§ Fragmento
▬▬▬▬▬▬

Tenía una larga lista de espera para los seminarios-talleres, en cada uno de los cuales había cabida para cuarenta personas. Deseosa de sanar a las personas en todos los aspectos de la vida, les pedí a mis más íntimos confidentes y defensores, los B., que aportaran sus ideas al proyecto. Aunque ellos no habían hecho ninguna aportación financiera, los trataba como a socios. Martha supervisaba las clases de psicodrama, y demostró tener verdadero talento para inventar ejercicios destinados a que los asistentes expresaran la rabia y el miedo reprimidos, fruto de vivencias anteriores. Pero las sesiones de mediación con los espíritus dirigidas por su marido continuaron siendo las más impresionantes.
Éste tenía una enorme capacidad mediadora y un carisma natural. El núcleo principal de seguidores de su iglesia continuó apoyándole de un modo incondicional. Pero como cada vez asistía a las sesiones un mayor número de personas ajenas al grupo, en ocasiones B. tenía que rechazar la acusación de que su mediación era un truco. El respondía a esas insinuaciones haciendo una seria advertencia: si alguien encendía las luces mientras él estaba en trance, podía hacer daño a los espíritus, y muy posiblemente a él mismo. Sin embargo, una vez, cuando estaba convocando a una entidad llamada Willie, una mujer encendió las luces. La visión fue inolvidable: B. estaba totalmente desnudo.
Todos los presentes pensaron aterrados que quizás el bienestar de Wilhe corría peligro, sin embargo B. siguió en trance y sólo después les explicó que la desnudez era su método para que los espíritus se materializaran a través de él; no había nada de qué preocuparse.
Yo tenía mis dudas respecto a un guía llamado Pedro. No sé por qué, pero un sexto sentido en el cual había aprendido a confiar me decía que podría ser un impostor. Para cerciorarme, la vez siguiente que apareció ese espíritu le hice preguntas que sólo un genio podía contestar, cosas que yo sabía que B. ignoraba. Pedro no sólo las contestó sin vacilar, sino que además montó en un caballo de madera que se utilizaba en los talleres de psicodrama, bromeó diciendo que yo era demasiado alta para él, desapareció, y pasado un momento volvió con unos 15 cm más de altura. Me miró y me dijo: «¿Sabes?, sé que dudas de mí.»
Después de eso ya no dudé respecto a la credibilidad de Pedro. Se mostraba en plena forma fuera de los seminarios, cuando solamente estaba reunido el antiguo grupo. En esas sesiones intimaba más con cada persona y le daba consejos sobre sus problemas personales. «Lo has tenido difícil, Isabel, pero no tenías otra alternativa.»

▬▬▬▬▬▬

§ Material extraído
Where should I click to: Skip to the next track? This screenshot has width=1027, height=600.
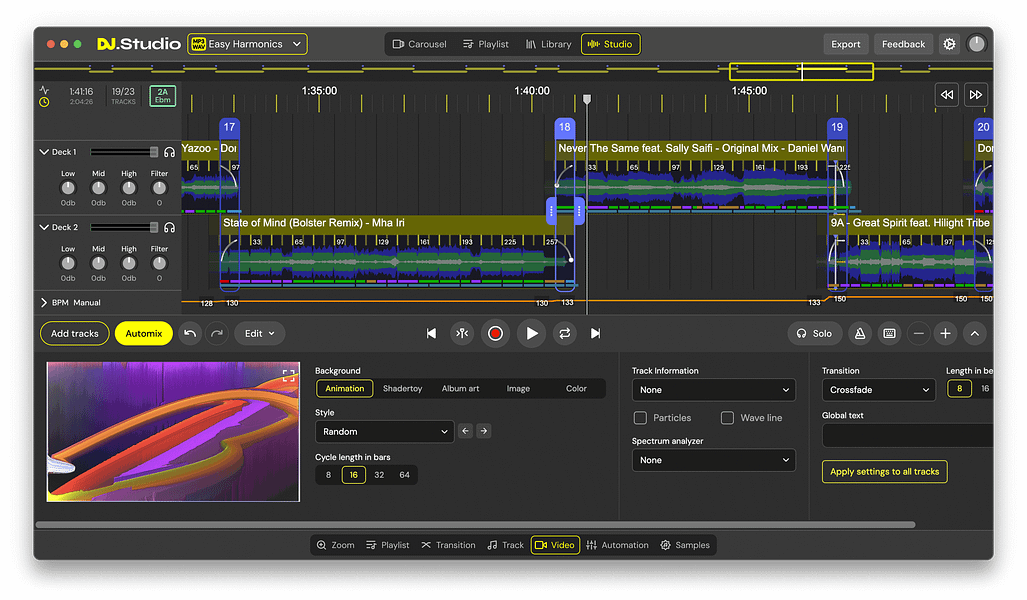tap(596, 333)
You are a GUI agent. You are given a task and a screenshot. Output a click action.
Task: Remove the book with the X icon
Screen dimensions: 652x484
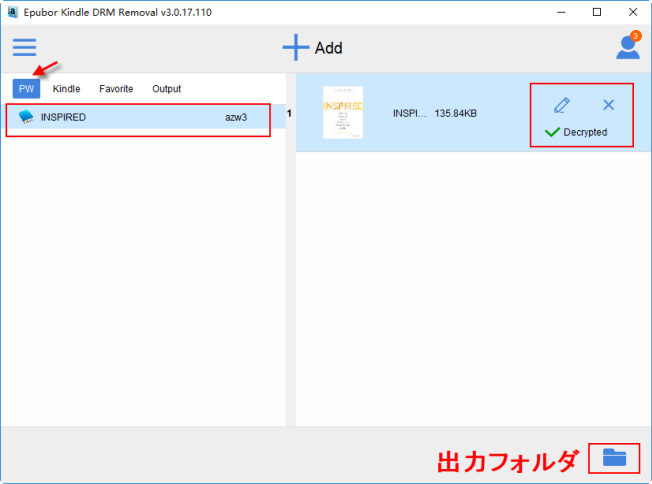(607, 105)
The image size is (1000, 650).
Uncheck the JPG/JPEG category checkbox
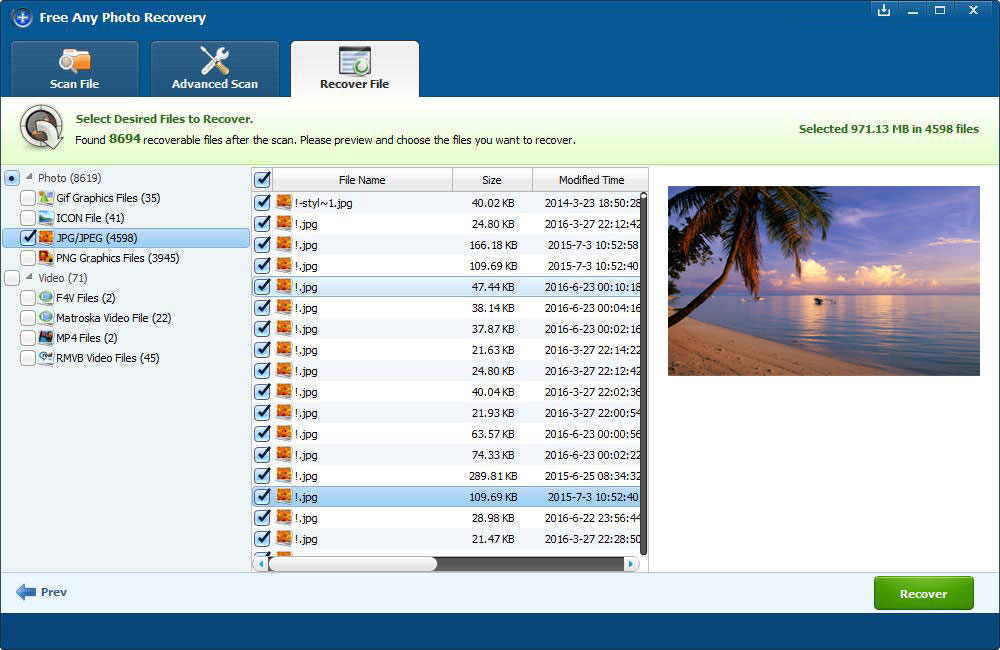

▬▬▬▬▬▬

§ Instrucciones
Reproduce sin cambios el fragmento sobre las sesiones con espíritus: comienza en las palabras «Tenía una larga» y detente después de «las más impresionantes.». Las filas provienen de una fuente ajena al fragmento.

§ Resultado
Tenía una larga lista de espera para los seminarios-talleres, en cada uno de los cuales había cabida para cuarenta personas. Deseosa de sanar a las personas en todos los aspectos de la vida, les pedí a mis más íntimos confidentes y defensores, los B., que aportaran sus ideas al proyecto. Aunque ellos no habían hecho ninguna aportación financiera, los trataba como a socios. Martha supervisaba las clases de psicodrama, y demostró tener verdadero talento para inventar ejercicios destinados a que los asistentes expresaran la rabia y el miedo reprimidos, fruto de vivencias anteriores. Pero las sesiones de mediación con los espíritus dirigidas por su marido continuaron siendo las más impresionantes.